Version 0.20.2 makes direct model conversation the primary experience

ollama/ollama · Go · 167.1k stars Est. 2023

Ollama has released version 0.20.2, changing the desktop application's default home view from the launch screen to a new chat interface.

Ollama has released version 0.20.2, changing the desktop application's default home view from the launch screen to a new chat interface. The update, implemented by maintainer jmorganca, reduces friction for users who want to begin interacting with models immediately.

The Go-based runtime now supports a wide range of open models including Kimi-K2.5, GLM-5, MiniMax, DeepSeek, gpt-oss, Qwen and Gemma3. Builders can start a session with ollama run gemma3 or launch purpose-built integrations such as Claude Code, Codex or OpenClaw. The latter turns a local instance into a personal AI assistant that works across WhatsApp, Telegram, Slack and Discord.

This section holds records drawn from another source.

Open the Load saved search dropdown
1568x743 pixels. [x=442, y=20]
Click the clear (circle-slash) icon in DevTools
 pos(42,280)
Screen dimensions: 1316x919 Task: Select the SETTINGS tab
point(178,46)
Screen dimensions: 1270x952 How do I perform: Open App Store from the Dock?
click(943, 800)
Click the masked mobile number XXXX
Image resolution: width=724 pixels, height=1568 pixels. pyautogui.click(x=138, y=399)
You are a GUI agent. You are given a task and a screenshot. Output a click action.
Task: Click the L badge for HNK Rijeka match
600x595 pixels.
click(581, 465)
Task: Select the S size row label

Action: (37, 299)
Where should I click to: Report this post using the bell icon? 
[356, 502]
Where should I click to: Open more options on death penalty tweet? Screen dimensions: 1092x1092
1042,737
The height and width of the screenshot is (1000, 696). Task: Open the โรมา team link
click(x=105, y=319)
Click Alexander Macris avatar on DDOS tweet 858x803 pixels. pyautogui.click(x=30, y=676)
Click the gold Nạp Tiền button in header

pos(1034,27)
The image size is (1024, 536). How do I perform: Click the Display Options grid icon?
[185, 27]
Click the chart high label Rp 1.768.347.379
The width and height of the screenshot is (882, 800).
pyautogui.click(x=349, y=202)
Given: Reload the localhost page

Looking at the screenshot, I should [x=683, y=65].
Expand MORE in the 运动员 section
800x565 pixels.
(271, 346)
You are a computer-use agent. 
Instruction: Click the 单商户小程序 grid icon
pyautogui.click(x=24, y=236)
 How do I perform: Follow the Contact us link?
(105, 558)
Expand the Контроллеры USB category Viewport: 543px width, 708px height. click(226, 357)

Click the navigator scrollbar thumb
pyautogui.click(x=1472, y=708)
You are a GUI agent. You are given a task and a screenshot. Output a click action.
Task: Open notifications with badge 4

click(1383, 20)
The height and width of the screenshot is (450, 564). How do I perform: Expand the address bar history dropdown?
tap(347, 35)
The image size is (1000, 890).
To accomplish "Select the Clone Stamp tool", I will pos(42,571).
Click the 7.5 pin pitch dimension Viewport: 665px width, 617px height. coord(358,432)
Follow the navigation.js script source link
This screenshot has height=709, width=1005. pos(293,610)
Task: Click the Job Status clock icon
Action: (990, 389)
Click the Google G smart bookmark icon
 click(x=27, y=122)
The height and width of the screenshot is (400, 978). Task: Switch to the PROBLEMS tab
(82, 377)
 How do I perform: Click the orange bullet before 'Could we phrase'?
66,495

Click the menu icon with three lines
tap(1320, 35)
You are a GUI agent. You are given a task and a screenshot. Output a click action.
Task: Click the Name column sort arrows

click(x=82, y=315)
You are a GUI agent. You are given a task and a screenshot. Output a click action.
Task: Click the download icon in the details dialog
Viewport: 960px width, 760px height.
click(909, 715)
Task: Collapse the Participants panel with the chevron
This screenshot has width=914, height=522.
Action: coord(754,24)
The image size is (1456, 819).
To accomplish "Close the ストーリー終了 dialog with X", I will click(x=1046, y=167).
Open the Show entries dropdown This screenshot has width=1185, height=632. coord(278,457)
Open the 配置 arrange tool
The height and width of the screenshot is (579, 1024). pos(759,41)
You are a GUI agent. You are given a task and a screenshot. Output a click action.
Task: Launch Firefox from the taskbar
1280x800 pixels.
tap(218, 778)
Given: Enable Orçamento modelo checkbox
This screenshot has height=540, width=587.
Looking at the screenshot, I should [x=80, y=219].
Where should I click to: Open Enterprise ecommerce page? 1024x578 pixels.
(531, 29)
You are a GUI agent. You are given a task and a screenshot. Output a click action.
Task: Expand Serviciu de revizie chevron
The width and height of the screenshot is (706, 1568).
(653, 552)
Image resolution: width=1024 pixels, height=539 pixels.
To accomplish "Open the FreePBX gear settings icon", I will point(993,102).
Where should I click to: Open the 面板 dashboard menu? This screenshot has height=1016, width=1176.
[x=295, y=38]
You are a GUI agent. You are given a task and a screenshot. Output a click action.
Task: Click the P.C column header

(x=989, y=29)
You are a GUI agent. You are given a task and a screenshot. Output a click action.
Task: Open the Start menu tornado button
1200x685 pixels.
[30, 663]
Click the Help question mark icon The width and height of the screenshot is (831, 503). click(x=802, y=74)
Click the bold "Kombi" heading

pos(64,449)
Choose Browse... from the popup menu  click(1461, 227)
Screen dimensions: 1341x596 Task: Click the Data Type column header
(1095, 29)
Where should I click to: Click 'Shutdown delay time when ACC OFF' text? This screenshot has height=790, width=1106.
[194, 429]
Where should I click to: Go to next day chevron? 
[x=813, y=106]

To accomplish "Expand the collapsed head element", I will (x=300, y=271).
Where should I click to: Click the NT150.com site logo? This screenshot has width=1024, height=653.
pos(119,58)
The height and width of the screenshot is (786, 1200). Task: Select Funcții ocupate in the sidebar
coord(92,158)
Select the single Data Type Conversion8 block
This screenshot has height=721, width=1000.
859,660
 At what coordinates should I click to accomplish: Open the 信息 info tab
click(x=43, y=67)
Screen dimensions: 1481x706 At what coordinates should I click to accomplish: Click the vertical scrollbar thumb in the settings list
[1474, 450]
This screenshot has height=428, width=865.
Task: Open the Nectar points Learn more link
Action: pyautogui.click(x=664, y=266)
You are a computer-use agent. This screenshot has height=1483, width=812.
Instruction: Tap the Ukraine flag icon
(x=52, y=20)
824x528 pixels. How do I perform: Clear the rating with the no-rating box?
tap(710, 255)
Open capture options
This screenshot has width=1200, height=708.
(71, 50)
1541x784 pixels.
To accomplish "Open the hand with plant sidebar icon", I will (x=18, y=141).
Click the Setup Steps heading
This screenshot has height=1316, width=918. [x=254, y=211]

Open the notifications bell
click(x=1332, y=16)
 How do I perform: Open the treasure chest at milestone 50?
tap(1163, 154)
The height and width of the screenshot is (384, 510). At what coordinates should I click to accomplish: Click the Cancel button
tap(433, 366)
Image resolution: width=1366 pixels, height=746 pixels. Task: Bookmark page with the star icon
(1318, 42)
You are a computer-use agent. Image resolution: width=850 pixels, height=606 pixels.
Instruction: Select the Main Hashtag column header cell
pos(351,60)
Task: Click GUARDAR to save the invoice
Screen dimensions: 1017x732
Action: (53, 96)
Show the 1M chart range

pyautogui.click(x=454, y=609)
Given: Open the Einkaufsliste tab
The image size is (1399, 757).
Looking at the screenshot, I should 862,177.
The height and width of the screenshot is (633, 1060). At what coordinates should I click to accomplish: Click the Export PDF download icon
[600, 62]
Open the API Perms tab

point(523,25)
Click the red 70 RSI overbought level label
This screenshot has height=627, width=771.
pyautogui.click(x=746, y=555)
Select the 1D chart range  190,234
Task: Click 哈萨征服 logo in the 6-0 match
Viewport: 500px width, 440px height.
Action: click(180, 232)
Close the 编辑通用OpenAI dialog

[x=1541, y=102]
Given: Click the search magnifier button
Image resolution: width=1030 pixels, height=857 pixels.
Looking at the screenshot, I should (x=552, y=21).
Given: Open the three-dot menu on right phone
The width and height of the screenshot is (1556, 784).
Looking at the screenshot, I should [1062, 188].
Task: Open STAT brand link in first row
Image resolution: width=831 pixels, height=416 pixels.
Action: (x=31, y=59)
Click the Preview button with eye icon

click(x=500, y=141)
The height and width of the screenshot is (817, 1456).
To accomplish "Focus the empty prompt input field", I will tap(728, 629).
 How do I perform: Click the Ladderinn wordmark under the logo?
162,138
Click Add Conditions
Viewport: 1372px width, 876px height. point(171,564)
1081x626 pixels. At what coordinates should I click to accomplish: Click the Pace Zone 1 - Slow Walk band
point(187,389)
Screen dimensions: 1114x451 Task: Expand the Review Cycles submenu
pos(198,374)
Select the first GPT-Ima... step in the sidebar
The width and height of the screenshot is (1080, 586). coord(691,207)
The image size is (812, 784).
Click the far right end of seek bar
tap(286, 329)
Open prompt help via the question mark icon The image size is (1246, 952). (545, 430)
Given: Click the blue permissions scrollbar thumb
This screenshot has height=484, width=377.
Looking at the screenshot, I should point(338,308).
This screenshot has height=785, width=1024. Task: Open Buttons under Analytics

Ollama provides a REST API endpoint at http://localhost:11434 for programmatic use, along with official Python and JavaScript libraries. It continues to rely on the llama.cpp backend for efficient CPU and GPU inference on consumer hardware.

The shift to a chat-first experience reflects growing demand for frictionless local AI tooling. Developers no longer need to navigate a launcher before reaching a working model, streamlining workflows that combine local models with external agents and applications. Docker images, CLI tools and the model library at ollama.com/library remain unchanged.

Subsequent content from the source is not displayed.